Reports of Record Outputs Accompany S&P Prediction Of Oil Not Breaking $55/b Before 2020

by Ship & Bunker News Team
Thursday September 22, 2016

No sooner has the dust settled on the International Energy Agency predicting the global glut will last well into 2017 than an even gloomier outlook comes from S&P Global Ratings: it believes the average price of oil will not rise above $55 per barrel before the end of this decade.

The ratings agency delivered the bad news after revising upwards its assumptions for Brent and West Texas Intermediary this year to $42.50.

S&P forecasts a price climb to a $47 average next year, then to $50 in 2018, and $55 the year after that, with the slow ascent attributed to high oil and product inventories.

The long-term price assumptions also reflect the expected impact of significant industry cost deflation: S&P wrote, "Declining costs come after a decade of inflation, thanks to engineering optimization, improved drilling efficiencies, and production cost reductions, especially in the once high-cost U.S. shale formations.

"Drillers, forced to improvise because of the low prices, have introduced new drilling methods, fracking, and well-completion techniques that have resulted in more permanent cost reductions."

S&P's forecast coincides with data obtained from Russia's energy ministry showing that the former Soviet Union's output in September has been about 11.09 million barrels per day (bpd), the highest monthly average since the Soviet era – and it reached 11.18 million on Tuesday.

Russia this week also launched the Rosneft PJSC- and Gazprom Neft PJSC-run East Messoyakha oil field in Siberia, which is expected to produce 577,000 tons of oil this year and reach a peak of 112,000 bpd at the end of the decade.

Not to be outdone, Venezuela this week announced the start of what is said to be one of the world's largest drilling projects in the Orinoco heavy crude belt; with investments totaling $3.2 billion, Petroleos de Venezuela SA will reportedly drill 480 wells to add 250,000 bpd of new oil output over the next 30 months.

Amidst talk that Organization of the Petroleum Exporting Countries (OPEC) members and non-members are trying to squeeze out as much production as possible while it can, S&P doubts that the ballyhooed OPEC freeze meeting this month will do anything to alleviate the glut.

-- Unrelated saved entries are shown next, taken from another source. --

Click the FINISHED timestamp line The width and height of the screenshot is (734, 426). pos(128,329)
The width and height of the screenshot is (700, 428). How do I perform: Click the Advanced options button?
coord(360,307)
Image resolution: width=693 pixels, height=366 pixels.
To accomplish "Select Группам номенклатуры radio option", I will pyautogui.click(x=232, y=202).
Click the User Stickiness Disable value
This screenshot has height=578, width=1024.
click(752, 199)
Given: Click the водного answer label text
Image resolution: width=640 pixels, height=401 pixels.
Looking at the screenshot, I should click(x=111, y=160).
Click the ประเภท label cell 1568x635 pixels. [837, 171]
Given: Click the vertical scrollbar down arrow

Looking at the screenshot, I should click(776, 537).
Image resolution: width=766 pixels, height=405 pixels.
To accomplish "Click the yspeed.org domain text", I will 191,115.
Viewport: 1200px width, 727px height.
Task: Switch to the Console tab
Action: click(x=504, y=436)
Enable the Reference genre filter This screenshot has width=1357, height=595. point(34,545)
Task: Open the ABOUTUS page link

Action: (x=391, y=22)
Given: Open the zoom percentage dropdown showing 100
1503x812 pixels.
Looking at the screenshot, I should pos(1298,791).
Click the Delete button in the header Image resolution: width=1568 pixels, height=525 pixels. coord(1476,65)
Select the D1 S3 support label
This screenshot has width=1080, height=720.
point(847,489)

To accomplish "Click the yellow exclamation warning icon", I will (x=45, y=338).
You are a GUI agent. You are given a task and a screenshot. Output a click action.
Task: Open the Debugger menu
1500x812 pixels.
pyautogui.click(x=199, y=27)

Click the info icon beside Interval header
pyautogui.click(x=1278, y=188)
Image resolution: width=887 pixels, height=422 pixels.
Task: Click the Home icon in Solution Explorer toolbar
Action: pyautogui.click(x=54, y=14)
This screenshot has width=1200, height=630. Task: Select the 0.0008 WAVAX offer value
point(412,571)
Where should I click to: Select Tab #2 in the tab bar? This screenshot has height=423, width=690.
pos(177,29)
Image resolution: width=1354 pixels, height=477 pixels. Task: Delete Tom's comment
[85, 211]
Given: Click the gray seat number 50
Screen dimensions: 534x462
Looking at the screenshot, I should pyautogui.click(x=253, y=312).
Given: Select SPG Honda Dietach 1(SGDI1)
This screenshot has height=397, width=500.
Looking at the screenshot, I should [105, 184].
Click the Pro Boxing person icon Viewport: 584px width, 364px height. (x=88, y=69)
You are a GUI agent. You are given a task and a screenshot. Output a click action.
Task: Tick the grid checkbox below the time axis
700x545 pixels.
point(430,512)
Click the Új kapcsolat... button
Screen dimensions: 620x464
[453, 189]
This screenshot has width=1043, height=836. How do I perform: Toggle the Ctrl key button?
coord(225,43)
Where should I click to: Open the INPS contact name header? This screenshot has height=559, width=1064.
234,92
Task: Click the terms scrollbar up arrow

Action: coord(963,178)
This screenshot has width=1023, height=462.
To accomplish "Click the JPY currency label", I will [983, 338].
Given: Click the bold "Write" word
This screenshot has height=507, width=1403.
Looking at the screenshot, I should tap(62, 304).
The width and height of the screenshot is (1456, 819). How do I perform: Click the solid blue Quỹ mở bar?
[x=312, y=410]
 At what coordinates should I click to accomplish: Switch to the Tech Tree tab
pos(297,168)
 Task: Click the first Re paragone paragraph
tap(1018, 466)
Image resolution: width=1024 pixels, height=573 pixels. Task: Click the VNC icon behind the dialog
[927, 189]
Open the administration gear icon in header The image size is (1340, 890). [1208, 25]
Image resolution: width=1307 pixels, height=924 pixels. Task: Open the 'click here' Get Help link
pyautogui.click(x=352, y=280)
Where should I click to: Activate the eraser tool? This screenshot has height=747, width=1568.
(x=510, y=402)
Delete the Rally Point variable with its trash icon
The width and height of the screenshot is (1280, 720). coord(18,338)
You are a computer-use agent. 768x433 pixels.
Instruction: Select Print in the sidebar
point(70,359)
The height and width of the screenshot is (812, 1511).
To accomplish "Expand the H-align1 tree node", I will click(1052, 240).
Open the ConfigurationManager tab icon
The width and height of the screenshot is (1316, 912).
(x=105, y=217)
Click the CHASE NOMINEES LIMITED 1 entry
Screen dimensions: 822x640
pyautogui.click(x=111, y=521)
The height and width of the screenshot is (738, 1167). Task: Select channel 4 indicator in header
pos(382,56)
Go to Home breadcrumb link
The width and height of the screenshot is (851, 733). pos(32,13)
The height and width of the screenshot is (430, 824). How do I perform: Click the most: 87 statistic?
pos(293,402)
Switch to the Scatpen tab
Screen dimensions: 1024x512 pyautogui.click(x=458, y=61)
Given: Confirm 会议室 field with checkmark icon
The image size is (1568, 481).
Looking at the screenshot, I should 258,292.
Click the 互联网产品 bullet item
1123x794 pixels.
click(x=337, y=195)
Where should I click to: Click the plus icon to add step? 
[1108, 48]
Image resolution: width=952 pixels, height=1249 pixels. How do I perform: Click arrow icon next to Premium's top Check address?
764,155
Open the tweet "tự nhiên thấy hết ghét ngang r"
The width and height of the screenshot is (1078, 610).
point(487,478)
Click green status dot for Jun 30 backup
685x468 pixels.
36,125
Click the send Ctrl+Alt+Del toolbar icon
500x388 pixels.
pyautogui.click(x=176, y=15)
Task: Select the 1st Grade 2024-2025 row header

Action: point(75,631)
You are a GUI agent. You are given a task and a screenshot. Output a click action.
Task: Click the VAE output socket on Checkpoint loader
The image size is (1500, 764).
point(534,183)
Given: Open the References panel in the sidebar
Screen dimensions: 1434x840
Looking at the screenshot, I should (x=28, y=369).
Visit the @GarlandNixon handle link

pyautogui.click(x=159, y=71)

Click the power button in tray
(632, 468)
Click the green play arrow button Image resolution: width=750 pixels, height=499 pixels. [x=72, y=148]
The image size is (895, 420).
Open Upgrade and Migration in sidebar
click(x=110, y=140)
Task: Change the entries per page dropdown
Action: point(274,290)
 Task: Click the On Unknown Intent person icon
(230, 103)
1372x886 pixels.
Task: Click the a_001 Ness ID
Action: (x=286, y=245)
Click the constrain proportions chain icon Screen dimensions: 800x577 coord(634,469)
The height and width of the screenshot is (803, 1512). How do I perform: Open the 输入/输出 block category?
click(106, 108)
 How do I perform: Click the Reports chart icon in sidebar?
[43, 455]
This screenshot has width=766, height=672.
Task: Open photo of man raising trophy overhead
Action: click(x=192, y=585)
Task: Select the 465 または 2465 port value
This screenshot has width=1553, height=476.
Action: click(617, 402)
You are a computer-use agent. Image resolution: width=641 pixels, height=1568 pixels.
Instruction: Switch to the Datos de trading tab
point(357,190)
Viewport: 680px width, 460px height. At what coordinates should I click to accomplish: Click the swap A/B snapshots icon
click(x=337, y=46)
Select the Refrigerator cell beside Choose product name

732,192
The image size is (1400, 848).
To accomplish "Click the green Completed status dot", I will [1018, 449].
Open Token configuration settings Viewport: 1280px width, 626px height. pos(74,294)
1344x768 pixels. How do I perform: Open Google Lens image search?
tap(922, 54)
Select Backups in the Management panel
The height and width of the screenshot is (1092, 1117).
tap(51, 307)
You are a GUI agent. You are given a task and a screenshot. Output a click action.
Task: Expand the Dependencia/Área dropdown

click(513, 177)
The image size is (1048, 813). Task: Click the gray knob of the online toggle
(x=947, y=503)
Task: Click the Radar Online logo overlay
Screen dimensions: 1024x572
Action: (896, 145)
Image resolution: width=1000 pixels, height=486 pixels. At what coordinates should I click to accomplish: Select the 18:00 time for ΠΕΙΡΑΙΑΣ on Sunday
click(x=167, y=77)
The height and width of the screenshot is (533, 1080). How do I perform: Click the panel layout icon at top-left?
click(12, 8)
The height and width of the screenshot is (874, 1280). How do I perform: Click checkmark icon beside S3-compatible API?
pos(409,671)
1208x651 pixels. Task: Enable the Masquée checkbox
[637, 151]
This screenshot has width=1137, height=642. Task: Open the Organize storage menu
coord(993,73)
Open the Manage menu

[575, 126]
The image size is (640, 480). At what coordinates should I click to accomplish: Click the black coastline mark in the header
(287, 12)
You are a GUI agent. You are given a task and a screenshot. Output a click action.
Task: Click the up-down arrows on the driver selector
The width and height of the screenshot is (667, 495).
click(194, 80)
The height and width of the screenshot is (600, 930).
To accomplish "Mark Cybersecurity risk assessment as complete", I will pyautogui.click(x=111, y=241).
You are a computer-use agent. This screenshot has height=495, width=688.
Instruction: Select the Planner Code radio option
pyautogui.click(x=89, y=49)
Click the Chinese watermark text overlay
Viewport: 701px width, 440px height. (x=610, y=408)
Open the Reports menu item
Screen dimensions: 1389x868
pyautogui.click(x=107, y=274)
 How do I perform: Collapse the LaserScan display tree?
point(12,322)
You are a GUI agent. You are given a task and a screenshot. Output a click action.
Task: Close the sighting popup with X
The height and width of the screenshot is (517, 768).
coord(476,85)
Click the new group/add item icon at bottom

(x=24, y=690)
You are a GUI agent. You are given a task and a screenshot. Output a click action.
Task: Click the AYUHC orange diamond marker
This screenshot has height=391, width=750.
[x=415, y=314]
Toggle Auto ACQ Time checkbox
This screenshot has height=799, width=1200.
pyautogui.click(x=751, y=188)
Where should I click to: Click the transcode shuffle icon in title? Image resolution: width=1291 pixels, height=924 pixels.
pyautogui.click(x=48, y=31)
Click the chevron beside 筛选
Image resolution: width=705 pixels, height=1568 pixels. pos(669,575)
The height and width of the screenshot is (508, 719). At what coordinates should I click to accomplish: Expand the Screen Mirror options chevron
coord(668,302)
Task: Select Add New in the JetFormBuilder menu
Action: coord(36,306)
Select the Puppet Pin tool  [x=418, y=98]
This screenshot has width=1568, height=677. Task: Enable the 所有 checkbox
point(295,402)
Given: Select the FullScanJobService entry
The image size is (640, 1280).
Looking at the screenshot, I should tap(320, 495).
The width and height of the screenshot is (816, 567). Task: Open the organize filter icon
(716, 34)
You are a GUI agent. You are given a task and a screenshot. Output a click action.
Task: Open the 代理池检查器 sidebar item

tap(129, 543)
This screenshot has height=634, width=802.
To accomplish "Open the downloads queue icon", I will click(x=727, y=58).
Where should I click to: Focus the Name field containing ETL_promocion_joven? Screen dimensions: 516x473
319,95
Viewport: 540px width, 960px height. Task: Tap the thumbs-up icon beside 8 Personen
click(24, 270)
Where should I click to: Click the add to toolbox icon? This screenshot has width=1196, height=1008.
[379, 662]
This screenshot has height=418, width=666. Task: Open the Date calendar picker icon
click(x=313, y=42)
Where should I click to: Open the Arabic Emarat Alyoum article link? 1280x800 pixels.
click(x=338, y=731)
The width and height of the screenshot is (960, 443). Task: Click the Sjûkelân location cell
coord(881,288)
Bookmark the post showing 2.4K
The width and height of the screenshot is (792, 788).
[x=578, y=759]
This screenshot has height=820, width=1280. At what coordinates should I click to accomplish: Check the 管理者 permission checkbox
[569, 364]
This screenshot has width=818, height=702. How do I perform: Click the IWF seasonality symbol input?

It wrote, "We note the potential for production restrictions after the OPEC meeting at the end of September 2016, but remain cautious about the material impact of any such restrictions."

The IEA report released earlier this month cited yet another factor contributing to a sluggish market recovery, that of declining demand: it predicts that momentum in 2017 will ease to 1.2 million bpd compared to 1.3 million bpd for 2016 – which itself was a downgrade of 0.1 million bpd on the IEA's previous forecast due to "a more pronounced 3Q16 slowdown."